Transnationalising the Irish Canon through Contemporary Feminist Psychoanalysis

By Lauren Cassidy

Ireland has often been referred to as a nation of storytellers, and there is perhaps some validity to the claim. Throughout Irish canonical tradition, writers have consistently sought to evince the psychology of their nation; its culture; its idiosyncrasies; its identity. Although an island, Ireland has never been isolated. With a long history of migration, Irish people have traversed the globe, contributing to a diaspora that now stretches across the world, and the emergence of hybrid identities like the “Irish-American”. According to academics Mary Gilmartin and Allen White, “The complexity of migration to and from Ireland, over decades and centuries, makes it a fascinating site for the study of migration and the migratory process” (5). Although Ireland has recently (and quite rapidly) become a centre for immigration, its literary scholarship has failed to keep up with the nation’s changing cultural landscape. This blogpost contends that it is imperative to transnationalise the Irish canon[i], preventing both monoculturalism, and the marginalisation of migrant experience in contemporary literature. More specifically, it posits that Anne Enright’s The Green Road (2015) problematises a stable, monolithic conception of national subjectivity, producing liminal narrative spaces for the exploration of new identities. Evincing the politics of power and privilege implicit in modern national subjectivities, Enright’s The Green Road examines the forms of sovereignty accessible to Dan, an exiled member of the LGBTQIA+ community, and Denholm, a refugee living in Ireland.

** Dataset excerpt **
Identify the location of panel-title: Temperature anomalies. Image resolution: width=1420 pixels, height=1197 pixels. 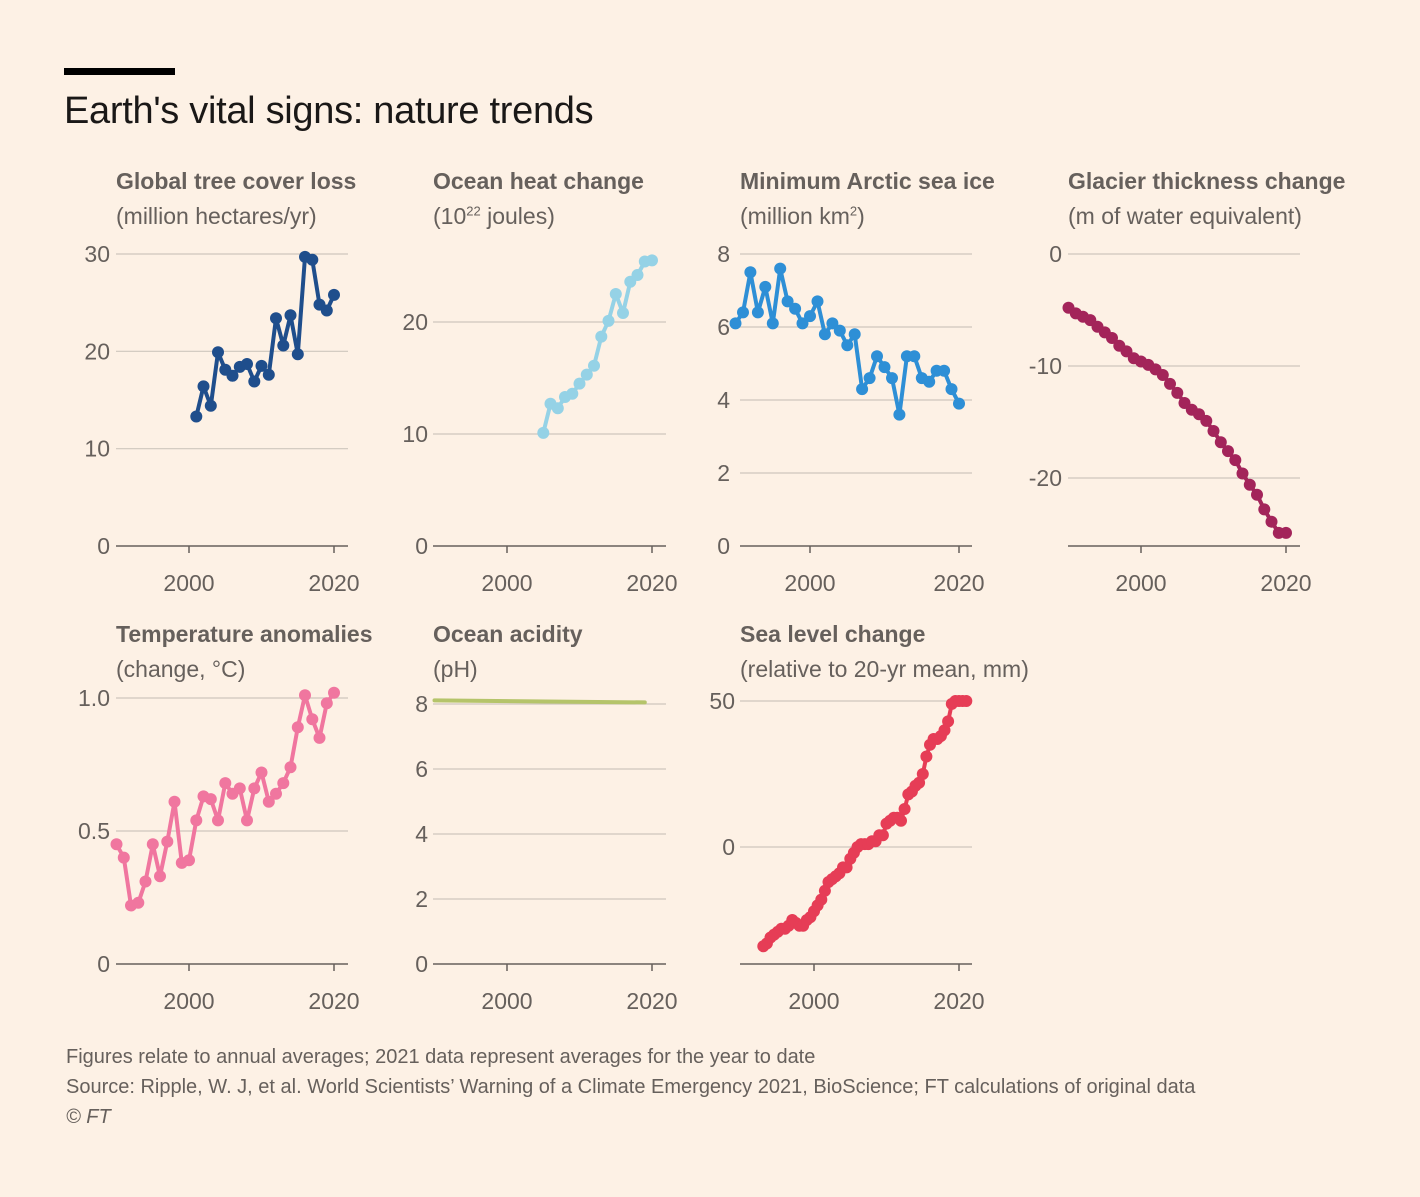
(244, 634).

** Exercise directions **
Extend the essay on transnationalizing the Irish canon, placed above the data, by writing what follows its last sentence.

** Response to this exercise **
Booker Prize winner Anne Enright has become a household name, synonymous with contemporary Irish storytelling. Her sixth novel The Green Road is a portrait of the Irish nuclear family from 1980 to 2008, which analyses the relationship between the narrative’s matriarch, Rosaleen Madigan, and her four children. Rosaleen’s eldest son, Dan, keeps his sexuality a secret throughout his adolescence. Escaping to New York in 1991, Dan comes out to a small circle during the AIDs epidemic. Although dispossessed of both family and country abroad, Dan’s national identity is hyper-exaggerated in the States. Discussing national identity in an interview, Enright asserted that to her “Irishness, like all nationalism, is something constructed out of stories and myth … you take those bits you like and discard those you don’t”.[ii] Similarly, Dan appropriates a famous literary reference for the construction of a national identity abroad. At a dinner party, he recites lines from W. B. Yeats’ poem “Aedh Wishes for the Cloths of Heaven” for a predominantly American audience. The novel states, “to everyone’s amazement and delight, Dan opened his mouth and a ream of poetry fell out. Line after line – it was like a scroll unfurling along the tabletop, a carpet unrolled. And each of us, as we heard it, realised where we were and who was with us” (Enright 47). Invoking one of Ireland’s most internationally recognised poets, Dan participates in a kind of racial performativity, transforming himself into a stereotype for foreign consumption. Dan self-consciously performs his role as an Irish man, indulging in a highly caricaturised, orientalised perception of Irishness. However, this hyper-exaggerated performance cannot sustain Dan forever. It may be argued that Enright’s The Green Road produces a matrixial stratum of subjectivisation, facilitating Dan’s assimilation back into the nation.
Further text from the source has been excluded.